これまでさんざんお話してきたことではあるのですが、
私が不動産投資に出会ったきっかけは東日本大震災でした。

地震によって、不動産価格が暴落したから、
とか、終の棲家について深く考えさせられたから、といった理由ではありません。

インバウンド旅行業を本業としていている私、
地震によって全く仕事がなくなってしまったため、
時間があり余って仕方なかったので、
やむなく「勉強して資格でも取っとくか」と思って始めた課目の中に、
たまたま「不動産」が入っていた、という次第です。


不動産というものにこれっぽっちも興味がなく、
住まいも一生賃貸でいいや、と思っていた私が、
まさかこれほどまでにハマってしまうとは。

人生、何が起こるかわかりませんね。


最初は右も左も分からなかったため、
手っ取り早く

「自分が尊敬できる、考え方に共感できる、その道のプロの真似をする」

という方法を取ることにしました。


然るべき費用を投下して、師匠から教えていただいたことを忠実に実行するうち、
様々な物件や大家さん仲間と出会い、いろいろと自分の方向性も見えて来ました。
(不動産の勉強を始めてから、最初の一軒目を購入するまでには2年弱かかりました)


その中で、

「言われた通りにやったけど、やらなくてもよかったかも」

という事柄もいろいろと出て来ましたので、本日はそんなお話をしてみたいと思います。


教え・その1

「始めのころのキャッシュアウトを少しでも減らすため&金利は経費計上できるため、
 返済方法を選べるなら元金均等よりも元利均等で」

元金均等は元金額が変わりませんので、それに加算される利息が最初の頃は多い、
ということで返済スタート時の返済額が一番高く、後になるについれだんだんと減っていきます。

元利均等は、元金+金利の合計金額が最初から最後まで変わらない返済方法ですので、
最初のころは返済額にしめる利息の割合が高く、元金はちょびっとしか返しません。

支払い額が変わらない方が資金計画を立てやすく、借入金利息が経費計上できるのも
その通りなのですが、元金均等でもちゃんとキャッシュフローが出て、
きちんと収支計画が成り立つのであれば、私個人的には元金均等にした方がいいと思います。

いくら経費計上できると言っても、購入年はいろいろ経費がかかって金利の多少の違いは
影響が少ない、ということと、実際の支払い総計は元金均等の方が少なくなりますので、
経費が多く計上できるかどうかよりも、総支払い額で考えるべきでした。
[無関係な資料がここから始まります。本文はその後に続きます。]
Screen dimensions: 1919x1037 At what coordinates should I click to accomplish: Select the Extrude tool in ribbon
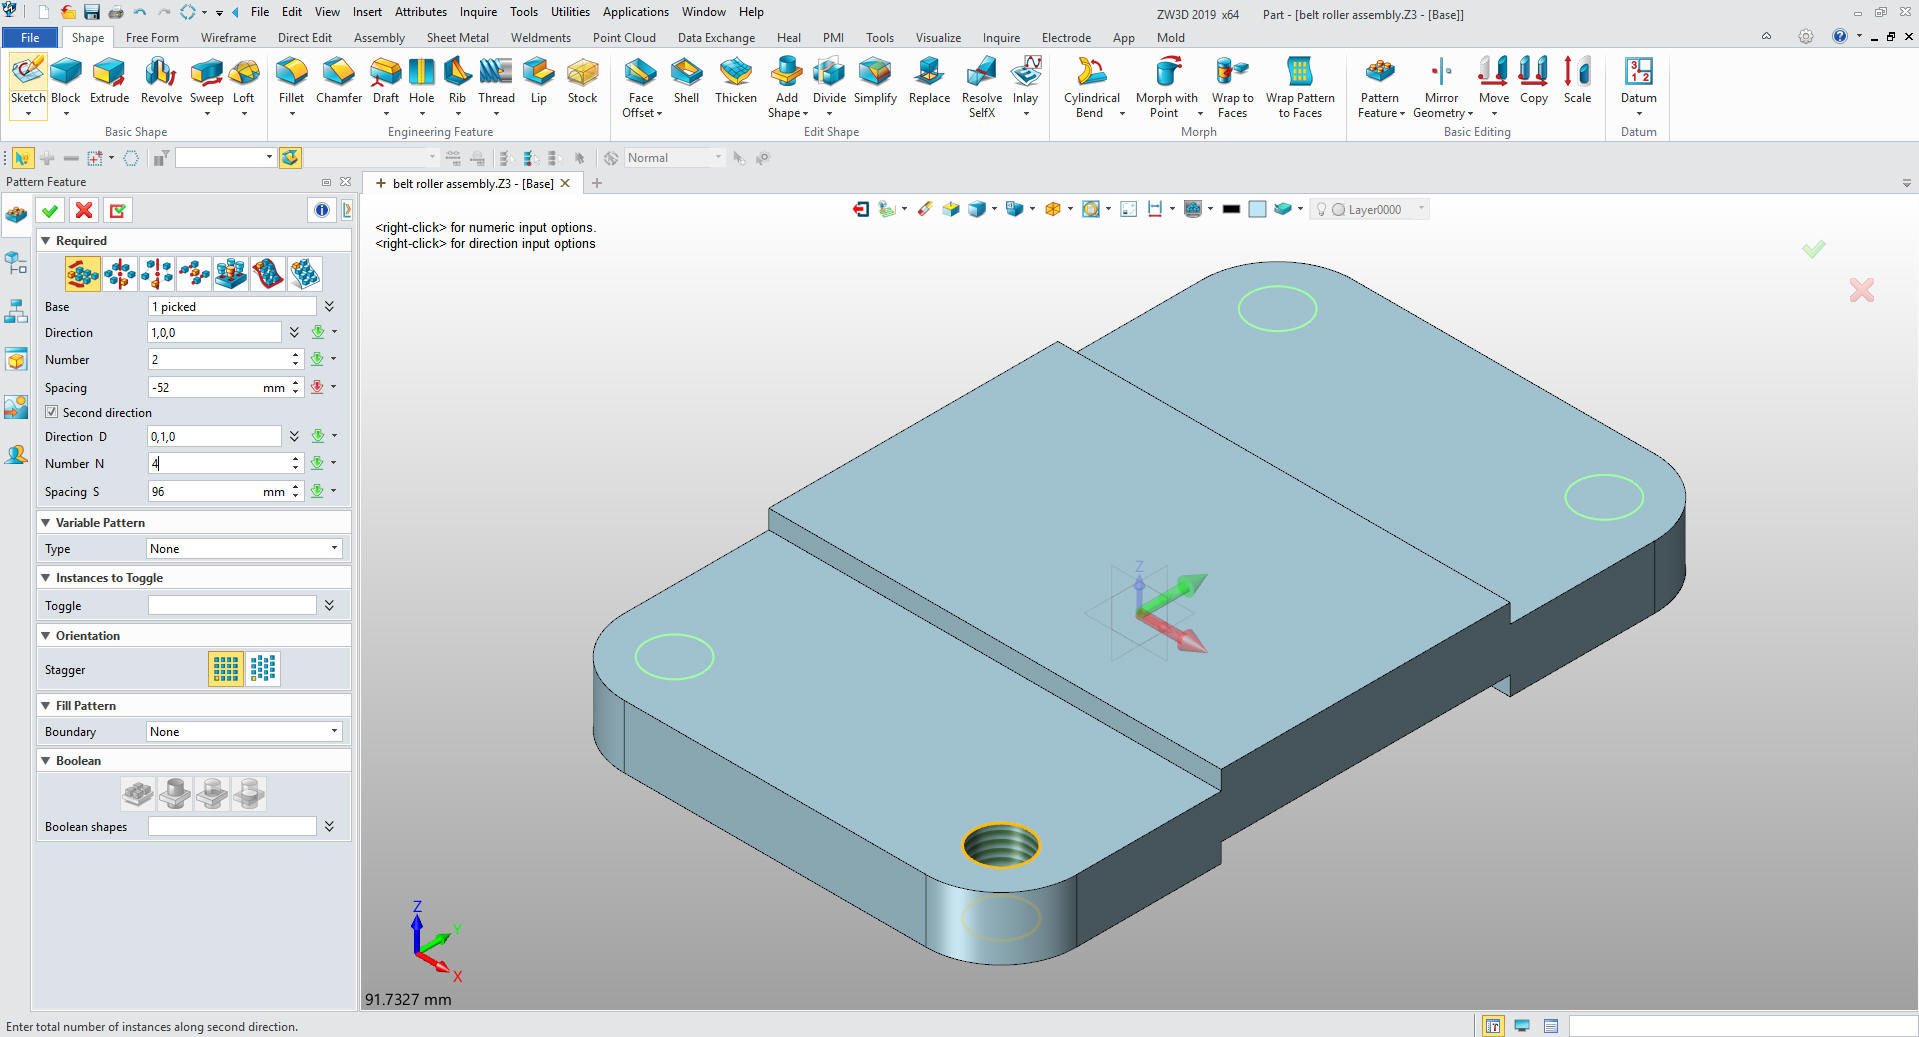[x=109, y=80]
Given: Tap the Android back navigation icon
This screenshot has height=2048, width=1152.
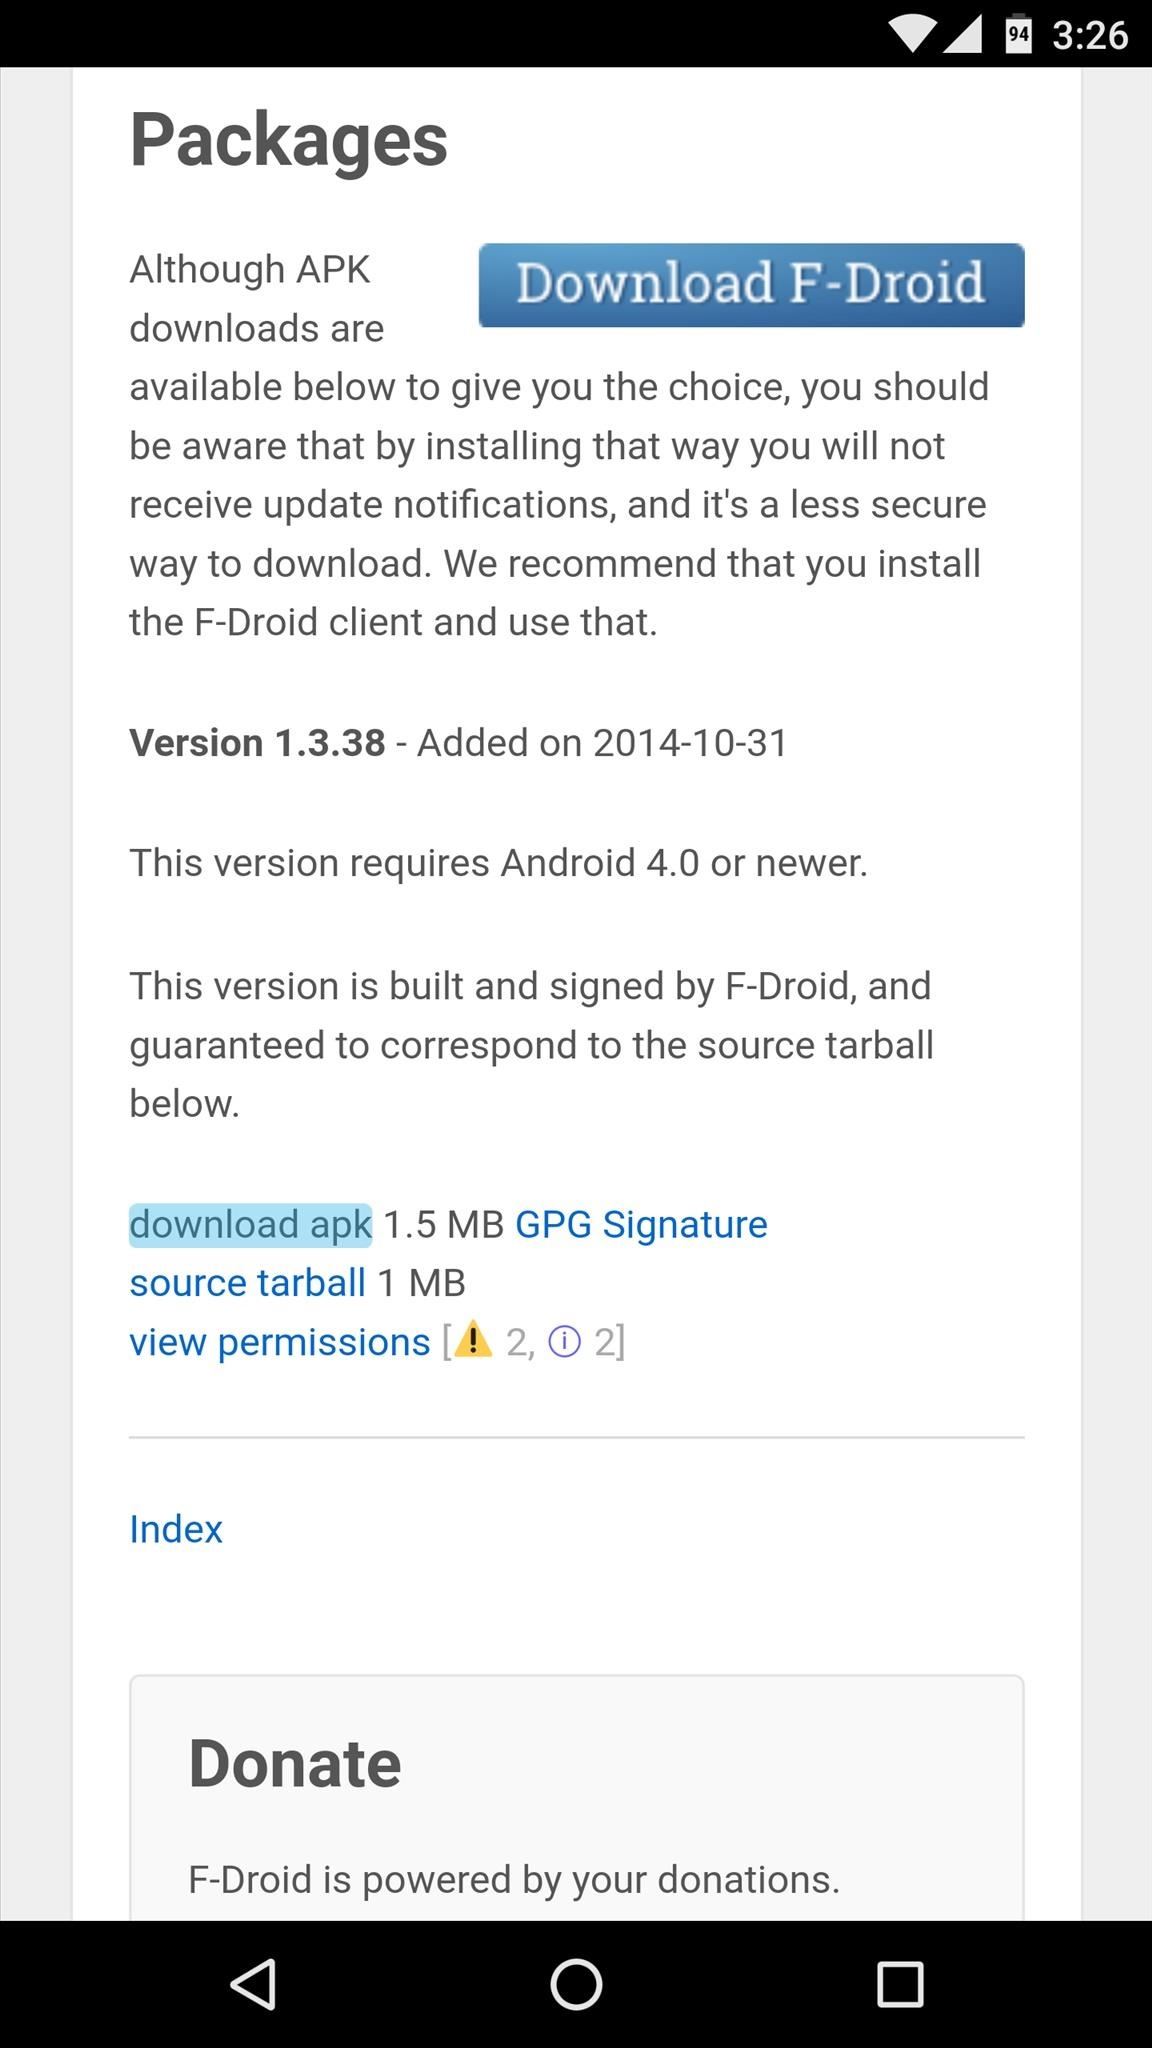Looking at the screenshot, I should click(x=253, y=1984).
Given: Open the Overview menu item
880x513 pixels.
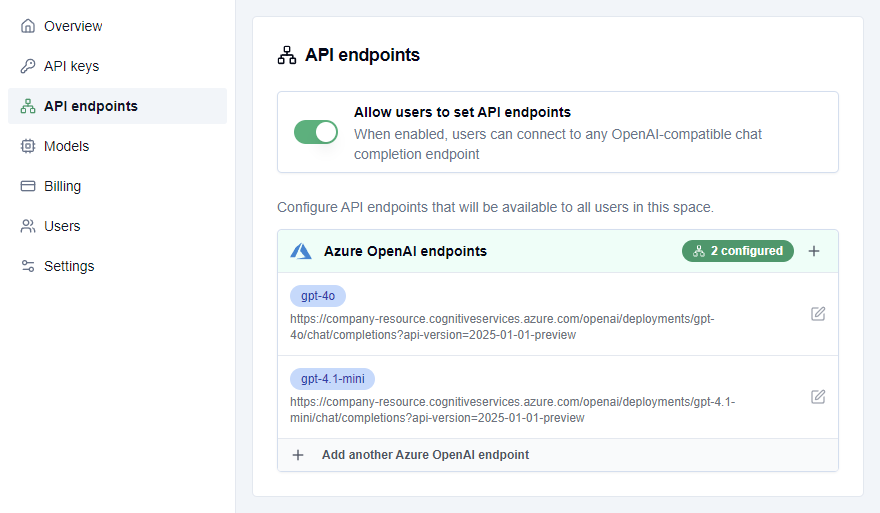Looking at the screenshot, I should coord(73,26).
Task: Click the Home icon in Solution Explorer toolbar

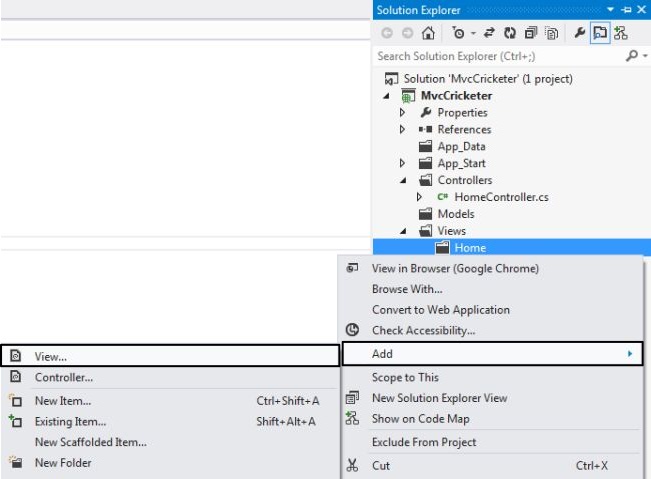Action: click(x=428, y=33)
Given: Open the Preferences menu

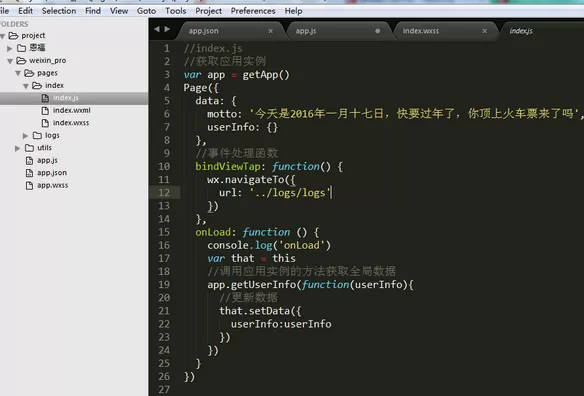Looking at the screenshot, I should click(x=253, y=11).
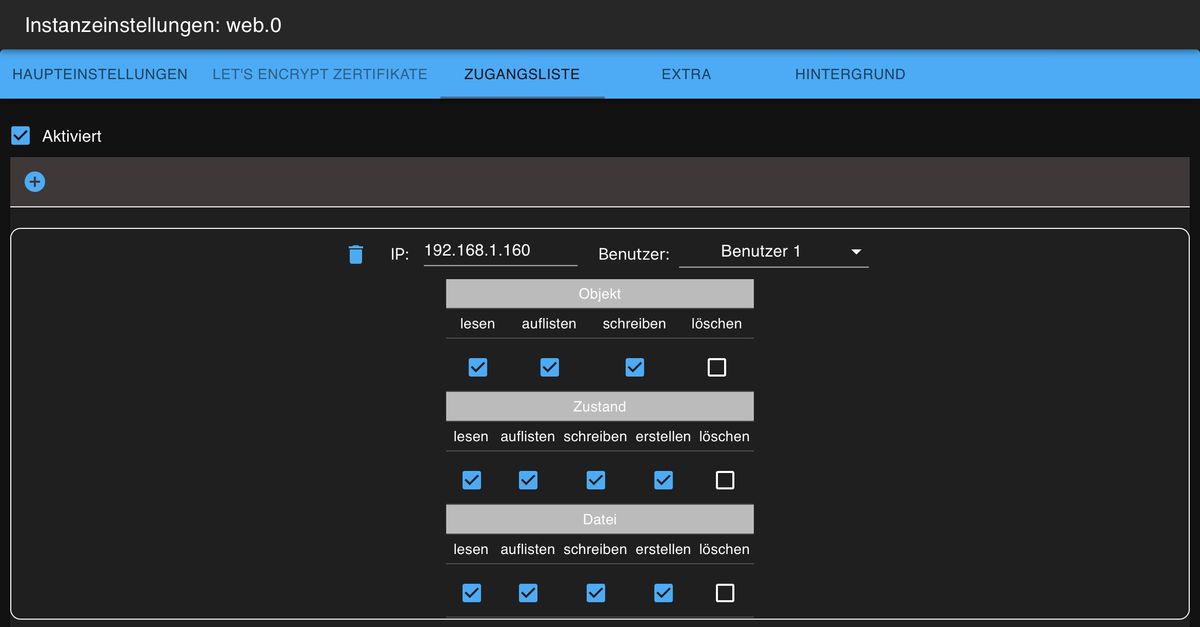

反省。



教え・その2

「1軒目を購入したらすぐに青色申告を出して、初年度から税理士にお願いしよう」

今となっては、個人的には5棟10室基準の事業規模に到達するまでは白色でも
特に変わらなかったんじゃないかと思います。
複式簿記が必須ということなら、むしろ白色の方がよかったかも、とも。

また、税理士さんにお願いするタイミングについては、私は言われた通りに
1戸しかない頃から税理士さんに丸投げ状態でしたので、未だに確定申告書類を見ても
何が何やらよく分かりません(苦笑)。

たしかに、餅は餅屋、ということで自分は得意なことに特化した方が効率が上がるとは思いますが、
ある程度は自分で分かってないと、税理士さんと対等に話もできないと思うのです。


最初のまだ物件が小規模、数が少ない頃は絶好の勉強時期だと思いますので、
そういう時期に基礎をしっかり学んでおいた方がよかったのではないかと思います。これまた反省。


教え・その3

「管理は管理会社にお願いしよう」


その2と同じく、餅は餅屋に任せよう、の論理。
たしかにその通りですが、管理会社を入れるべき物件(例えば遠隔地物件など)と自主管理をしてもそれほど負担にならない物件(例えばトラブルの少ない戸建など)はどんな物件か?
を知るためにも、全部とは言いませんが、一部は自分でやってみるのもいいのでは、と今では思います。
それによって勉強できることもたくさんあります。


ただ、これらのことは、実際に自分でそうじゃないやり方もやってみて、
比べた結果自分で思ったことですので、何事もやってみなければ分からないのです。


不動産投資にはすごく多くのやり方やアプローチがあって、
時代や自分がいるステージ、属性によっても違ってきますし、
何が正解とは一概には言いきれません。

セミナーや本も、「どれがよくてどれがダメ」とは言えませんので、
まだ自分の方向性が見定まらないけど、とりあえずやる気だけはある、
という場合は、とにかく行動してみるしかないんじゃないでしょうか。

がむしゃらにやって、小さい失敗を繰り返しているうちに、自分の進むべき道が見えてくると思います。


ただ、十分勉強をしないうちに、他力本願で身の丈に合わない資金を投下して
市場から強制退去させられないことだけには、注意してほしいと思います。